▶ [Exercise instructions]
1. In the pollination abstracts, translate this sentence into Spanish: "Floral scent is a key mediator in plant-pollinator interactions, and as such sensitive to selection imposed by its pollinators."
2. Rewrite the paragraph of the pollination abstracts that begins "In many communication systems" as a short bulleted list that keeps its main facts.

Start of Text passage

O.51 Pollinator behavior and resource limitation maintain honest floral signalling

Anina Knauer Agroscope, Switzerland

In many communication systems, signal-receivers profit from honest signals that indicate the signaller’s quality, whereas low quality signallers should profit from cheating. Under such a conflict of interests between signallers and signal-receivers, the maintenance of honest signals presents a puzzle. In theory, honesty can represent an optimal strategy or be maintained by a constraint, but the actual mechanisms have been studied in few systems only. Here, we investigate honest signalling in a plant species, Brassica rapa, that advertises nectar amounts to pollinators by two honest floral signals; corolla size and the floral volatile phenylacetaldehyde. In a series of seven experiments we tested for physiological constraints and pollinator behaviors related to honest floral signals and rewards. While honest floral signals were associated with pollinator attraction, bees’ flower visitation time depended on nectar amounts and increased the number of seeds that flowers developed. Further, honest floral signals and the seed set after hand pollination both increased after soil fertilization indicating nutrient limitation in the traits and a potential trade-off in resource allocation. Finally, by incorporating these results into a mathematical model, we showed that honest signalling in B. rapa is maintained by a combination of pollinator behavior and resource limitation causing differential benefits of nectar production.

O.52 Phenotypic selection on floral scent in deceptive Arum maculatum

Eva Gfrerer1, Danae Laina1, Marc Gibernau2, Anja C Hörger1, Hans-Peter Comes1, Stefan Dötterl1 1 University of Salzburg, Department of Biosciences, Salzburg, Austria 2 Université de Corse Pascal Paoli, Laboratoire des Sciences Pour l’Environnement, Ajaccio, Corsica

Floral scent is a key mediator in plant-pollinator interactions, and as such sensitive to selection imposed by its pollinators. When environmental conditions, such as the pollinator community, differ in the range of the plant´s distribution, the selection pressures might vary geographically. By chemically mimicking an oviposition site, the common woodland plant Arum maculatum L. (Araceae) attracts and deceives its pollinating moth flies (Psychodidae) with its floral scents. The species composition and sex ratio of the attracted flies exhibit a strong geographical pattern north vs. south of the Alps, and the different fly species are known to have different olfactory preferences. Thus, our goals are i) to assess if floral scent in A. maculatum differs among populations north and south of the Alps, ii) if floral scent is under selection, and iii) if this selection is geographically structured. To address these goals, we collected floral scent and fruit/seed set from a total of 240 plants from six populations north and five populations south of the Alps. We show that floral scents of Arum maculatum are highly complex and differ within and among populations north and south of the Alps. Further, we will present results on correlations between floral scent and fitness data, either considering or not the regional context. Overall, this is one of the few studies that tested for β-selection on floral scents and contributes to our understanding of intraspecific variation in floral signals.

End of Text passage
Start of Dataset content

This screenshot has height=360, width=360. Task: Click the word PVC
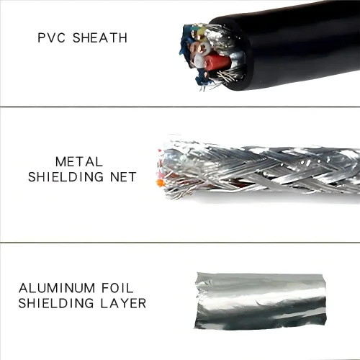(51, 38)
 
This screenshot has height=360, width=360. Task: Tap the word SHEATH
(100, 38)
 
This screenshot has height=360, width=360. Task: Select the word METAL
(79, 162)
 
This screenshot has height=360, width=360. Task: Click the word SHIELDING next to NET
(66, 177)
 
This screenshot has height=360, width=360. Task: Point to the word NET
(123, 177)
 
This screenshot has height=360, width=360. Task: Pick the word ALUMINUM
(57, 288)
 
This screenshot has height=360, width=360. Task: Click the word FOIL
(117, 288)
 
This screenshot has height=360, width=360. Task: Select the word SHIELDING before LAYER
(56, 303)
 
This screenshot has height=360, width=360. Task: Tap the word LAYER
(123, 303)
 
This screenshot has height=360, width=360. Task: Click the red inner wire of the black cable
(217, 63)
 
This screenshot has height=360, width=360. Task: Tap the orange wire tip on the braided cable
(159, 183)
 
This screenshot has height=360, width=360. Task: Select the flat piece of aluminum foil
(260, 301)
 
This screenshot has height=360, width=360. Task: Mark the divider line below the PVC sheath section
(180, 107)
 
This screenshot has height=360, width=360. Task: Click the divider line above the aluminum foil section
(180, 243)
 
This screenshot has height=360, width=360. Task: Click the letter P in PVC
(41, 38)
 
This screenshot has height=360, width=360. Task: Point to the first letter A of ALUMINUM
(24, 288)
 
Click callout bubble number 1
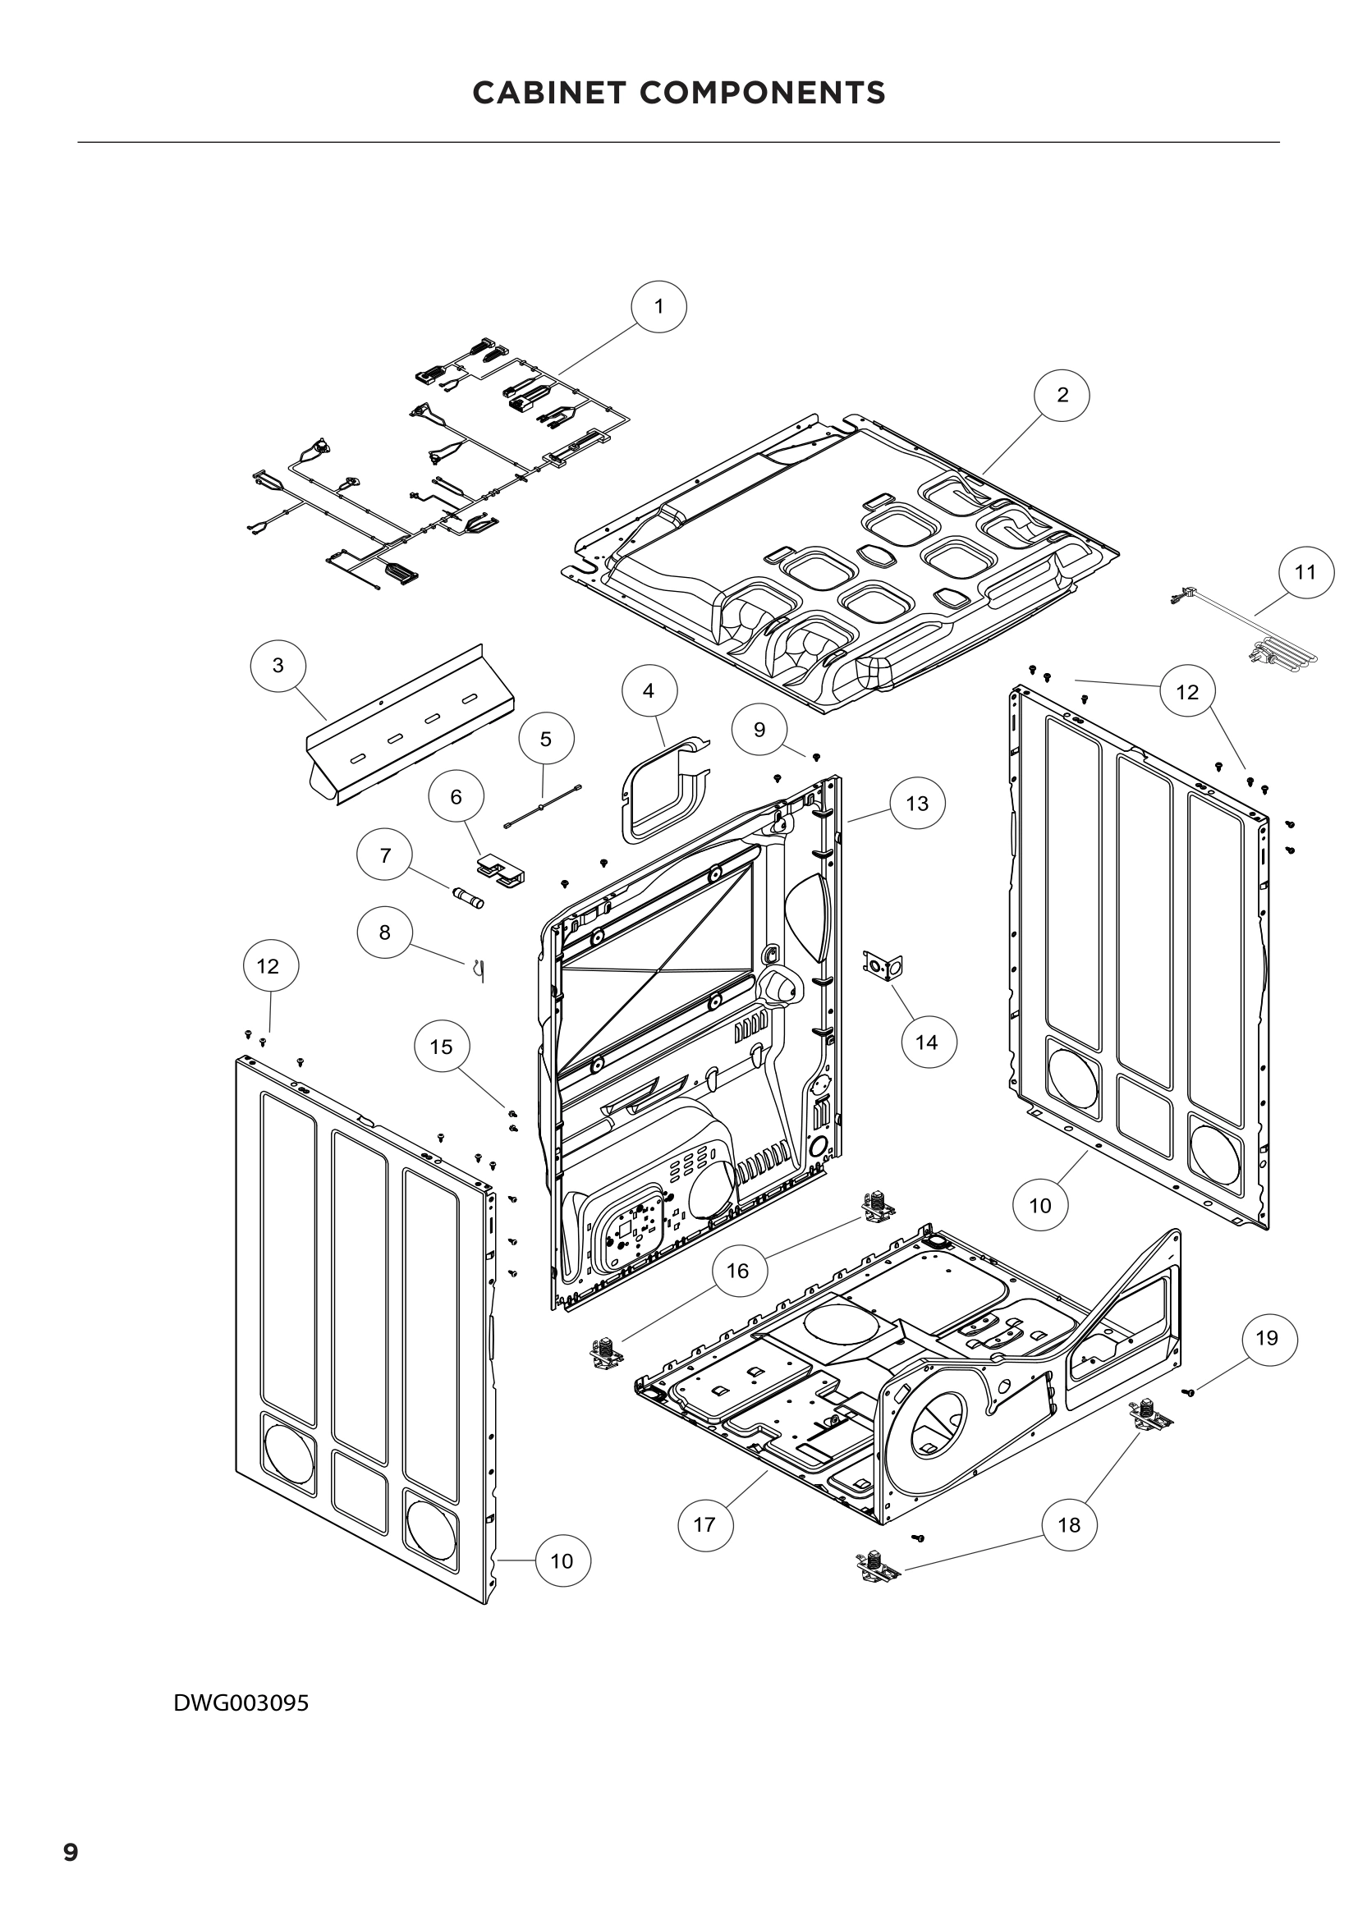(x=659, y=307)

End of Dataset content

▶ [Numbered responses]
1. El aroma floral es un mediador clave en las interacciones entre plantas y polinizadores y, como tal, es sensible a la selección impuesta por sus polinizadores.

2.
- Signal-receivers gain from honest signals, but low-quality signallers should gain from cheating. This makes the maintenance of honesty a puzzle. In theory, honesty may be an optimal strategy or be kept by a constraint, but real mechanisms have been studied in few systems.
- The study examined Brassica rapa. This plant advertises nectar amounts to pollinators through two honest floral signals: corolla size and the floral volatile phenylacetaldehyde.
- Seven experiments tested for physiological constraints and for pollinator behaviors linked to honest signals and rewards.
- Honest floral signals were associated with pollinator attraction. Bees' flower visitation time depended on nectar amounts and increased the number of seeds flowers developed.
- Soil fertilization increased both the honest signals and seed set after hand pollination. This indicates nutrient limitation and a potential trade-off in resource allocation.
- A mathematical model showed that honest signalling in B. rapa is maintained by pollinator behavior combined with resource limitation, which causes differential benefits of nectar production.